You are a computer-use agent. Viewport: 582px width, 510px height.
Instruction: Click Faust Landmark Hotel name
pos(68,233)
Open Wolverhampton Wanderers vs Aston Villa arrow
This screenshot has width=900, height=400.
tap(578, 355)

-*-

## INSTRUCTIONS TO FOLLOW:
Having read the entries above, set each one down again exactly.

## RESPONSE BOX:
You are a computer-use agent. Viewport: 582px width, 510px height.
Instruction: Click Faust Landmark Hotel name
pos(68,233)
Open Wolverhampton Wanderers vs Aston Villa arrow
This screenshot has width=900, height=400.
tap(578, 355)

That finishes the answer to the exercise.